For anyone that depends on things staying exactly as they are and having a steady stream of young people coming through their doors that are willingly indoctrinated into sitting still, not expecting more, and trusting that some stranger is going to follow through on their promise to provide the future incentive, and that nothing is going to change between now and then — the marshmallow test confirms their biases and gives them the results that they want and need to hear in order to keep their industrialized education systems and cubicle farm full of dutiful workers full.
- What if the kid didn’t like marshmallows?
- What if the kid didn’t value two marshmallows as much as they valued getting out of the strange room with double sided mirrors?
- What if the kid didn’t trust that the stranger who told them the deal and said to themselves they were going to get what they could and move on?
- What if the kid thought to himself that this is a pretty dumb system and not one worth participating in and just decided to get out of it sooner rather than later?
- What if the kid figured that he might be able to earn the second marshmallow faster by eating the first, asking to speak to the person in charge, explaining that it was a waste of everyone’s time and that he’d just like the second marshmallow now and sweet talked his way into it?

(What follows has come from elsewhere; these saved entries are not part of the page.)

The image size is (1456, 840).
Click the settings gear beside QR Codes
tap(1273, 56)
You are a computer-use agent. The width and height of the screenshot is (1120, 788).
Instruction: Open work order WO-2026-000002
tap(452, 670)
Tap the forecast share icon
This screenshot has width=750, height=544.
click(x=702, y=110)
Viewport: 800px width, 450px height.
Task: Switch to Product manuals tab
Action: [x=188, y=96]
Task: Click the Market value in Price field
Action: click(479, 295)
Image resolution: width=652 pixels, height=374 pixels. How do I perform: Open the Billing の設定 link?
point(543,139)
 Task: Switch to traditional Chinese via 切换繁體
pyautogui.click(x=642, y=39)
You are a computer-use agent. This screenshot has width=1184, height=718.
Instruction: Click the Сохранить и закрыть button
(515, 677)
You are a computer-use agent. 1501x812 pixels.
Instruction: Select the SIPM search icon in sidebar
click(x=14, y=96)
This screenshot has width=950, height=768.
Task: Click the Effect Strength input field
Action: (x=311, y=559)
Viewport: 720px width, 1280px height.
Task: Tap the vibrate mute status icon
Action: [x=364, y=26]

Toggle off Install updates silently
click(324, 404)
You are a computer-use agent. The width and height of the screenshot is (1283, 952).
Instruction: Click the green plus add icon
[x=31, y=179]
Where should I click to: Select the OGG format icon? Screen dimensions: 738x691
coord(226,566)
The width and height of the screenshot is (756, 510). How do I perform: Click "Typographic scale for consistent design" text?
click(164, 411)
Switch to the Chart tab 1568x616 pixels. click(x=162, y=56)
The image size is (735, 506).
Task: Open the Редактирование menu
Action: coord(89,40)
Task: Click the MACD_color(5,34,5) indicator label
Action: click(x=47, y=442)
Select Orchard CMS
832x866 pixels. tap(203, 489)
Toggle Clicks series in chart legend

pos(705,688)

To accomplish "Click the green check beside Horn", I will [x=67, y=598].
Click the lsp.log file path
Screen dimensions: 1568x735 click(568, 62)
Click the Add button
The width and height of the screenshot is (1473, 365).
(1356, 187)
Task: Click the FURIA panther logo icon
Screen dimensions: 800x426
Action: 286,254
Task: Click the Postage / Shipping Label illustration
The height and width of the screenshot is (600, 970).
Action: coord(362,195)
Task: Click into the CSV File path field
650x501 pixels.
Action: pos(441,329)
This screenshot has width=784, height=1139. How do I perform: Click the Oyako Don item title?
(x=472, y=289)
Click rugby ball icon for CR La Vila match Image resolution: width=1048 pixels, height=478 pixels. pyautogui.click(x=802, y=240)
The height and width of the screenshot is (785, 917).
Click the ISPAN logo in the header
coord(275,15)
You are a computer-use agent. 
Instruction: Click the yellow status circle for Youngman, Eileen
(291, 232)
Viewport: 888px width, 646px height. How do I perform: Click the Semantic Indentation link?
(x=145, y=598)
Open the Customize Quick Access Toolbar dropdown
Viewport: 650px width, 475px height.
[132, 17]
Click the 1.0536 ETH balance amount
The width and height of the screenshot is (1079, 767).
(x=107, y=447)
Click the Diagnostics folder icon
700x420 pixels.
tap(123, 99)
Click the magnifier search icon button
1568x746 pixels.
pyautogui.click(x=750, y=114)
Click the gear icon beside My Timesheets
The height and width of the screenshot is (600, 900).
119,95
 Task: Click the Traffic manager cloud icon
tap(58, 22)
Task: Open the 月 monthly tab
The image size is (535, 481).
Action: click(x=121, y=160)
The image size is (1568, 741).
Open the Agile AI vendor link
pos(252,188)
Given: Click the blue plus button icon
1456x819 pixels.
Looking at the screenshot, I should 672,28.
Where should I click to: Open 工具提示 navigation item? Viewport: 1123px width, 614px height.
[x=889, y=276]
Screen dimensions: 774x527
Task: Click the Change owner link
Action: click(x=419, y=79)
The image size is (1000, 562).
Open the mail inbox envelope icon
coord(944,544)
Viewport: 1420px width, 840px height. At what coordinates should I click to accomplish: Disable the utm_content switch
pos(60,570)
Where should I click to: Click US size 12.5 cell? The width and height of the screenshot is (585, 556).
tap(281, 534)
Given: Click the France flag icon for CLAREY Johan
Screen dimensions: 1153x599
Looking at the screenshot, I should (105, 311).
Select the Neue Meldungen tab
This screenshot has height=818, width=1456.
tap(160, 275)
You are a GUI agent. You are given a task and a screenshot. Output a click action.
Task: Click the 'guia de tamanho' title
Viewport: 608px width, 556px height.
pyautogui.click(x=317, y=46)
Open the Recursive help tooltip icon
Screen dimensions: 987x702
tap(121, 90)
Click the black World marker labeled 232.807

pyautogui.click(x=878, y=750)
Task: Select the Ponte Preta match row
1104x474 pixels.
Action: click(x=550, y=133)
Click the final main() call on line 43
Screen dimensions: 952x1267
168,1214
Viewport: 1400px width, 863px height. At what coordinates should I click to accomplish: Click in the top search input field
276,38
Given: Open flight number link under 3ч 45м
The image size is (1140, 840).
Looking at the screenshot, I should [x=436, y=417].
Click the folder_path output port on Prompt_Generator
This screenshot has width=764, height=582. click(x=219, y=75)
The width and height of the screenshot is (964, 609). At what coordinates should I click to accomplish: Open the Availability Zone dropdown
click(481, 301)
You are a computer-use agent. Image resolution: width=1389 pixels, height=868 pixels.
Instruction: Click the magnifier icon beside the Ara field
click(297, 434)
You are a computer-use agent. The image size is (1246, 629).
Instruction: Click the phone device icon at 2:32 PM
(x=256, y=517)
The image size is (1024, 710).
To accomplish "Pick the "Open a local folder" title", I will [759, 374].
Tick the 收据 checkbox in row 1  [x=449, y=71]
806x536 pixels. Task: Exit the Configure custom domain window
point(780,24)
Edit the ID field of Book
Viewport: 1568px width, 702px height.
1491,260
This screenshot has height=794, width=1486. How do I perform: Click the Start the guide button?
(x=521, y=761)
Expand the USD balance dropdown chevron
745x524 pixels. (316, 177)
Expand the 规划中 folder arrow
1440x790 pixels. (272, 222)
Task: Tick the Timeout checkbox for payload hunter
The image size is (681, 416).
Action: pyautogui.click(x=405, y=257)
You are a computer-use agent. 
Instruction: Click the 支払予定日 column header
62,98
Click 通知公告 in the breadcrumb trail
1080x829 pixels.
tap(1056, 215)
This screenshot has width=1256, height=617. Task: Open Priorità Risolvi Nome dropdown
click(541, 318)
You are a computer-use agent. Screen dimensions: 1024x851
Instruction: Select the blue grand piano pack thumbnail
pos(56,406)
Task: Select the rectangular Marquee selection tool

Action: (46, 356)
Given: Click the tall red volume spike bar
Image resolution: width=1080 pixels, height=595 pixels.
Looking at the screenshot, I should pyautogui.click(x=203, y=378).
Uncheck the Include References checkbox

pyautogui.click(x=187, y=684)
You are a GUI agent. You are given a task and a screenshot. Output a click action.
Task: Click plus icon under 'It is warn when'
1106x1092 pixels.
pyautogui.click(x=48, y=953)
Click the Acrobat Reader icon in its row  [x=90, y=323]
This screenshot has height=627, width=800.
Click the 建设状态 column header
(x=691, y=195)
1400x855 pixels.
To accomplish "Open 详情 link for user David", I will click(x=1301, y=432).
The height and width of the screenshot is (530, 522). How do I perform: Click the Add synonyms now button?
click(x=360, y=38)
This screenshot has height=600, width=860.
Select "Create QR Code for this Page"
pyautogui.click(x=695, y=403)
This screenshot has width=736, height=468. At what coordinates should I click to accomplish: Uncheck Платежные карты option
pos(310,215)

- What if the kid decided that sitting around waiting wasn’t actually worthy of the reward and tried to instead earn it through singing or drawing or reciting a poem?
- What if the kid didn’t know whether he liked that kind of marshmallow and decided to try the first one to see if it was at all worth waiting around for the second one.
- What if the kid was destined to become an unreasonable person like George Bernard Shaw who said, “The reasonable man adapts himself to the world; the unreasonable one persists in trying to adapt the world to himself. Therefore all progress depends on the unreasonable man.”
The future of work and the future definition of success will not benefit the kids that can pass the marshmallow test. The predictability of the past few decades of corporate America is over. Celebrating your twenty year anniversary somewhere will be a sign that you haven’t evolved your career or dared to leave your comfort zone. That you were willing to wait for someone else to deem you worthy of a promotion a few years from now as long as you behaved.
Planning a retirement based on the current incentives listed in your 401K packet won’t take into account for the massive shifts in work and employment or the fact that your company likely won’t be here 30 years from now. But if you want to impressive that asshole uncle who’s a partner at one of the big four accounting firms or that former professor who used to be in the military and doesn’t understand why people don’t still respond to his requests with “Sir, yes sir.” feel free to tow the line and selling your time until you turn 65 in hopes of the promise that the myth of a second marshmallow comes true.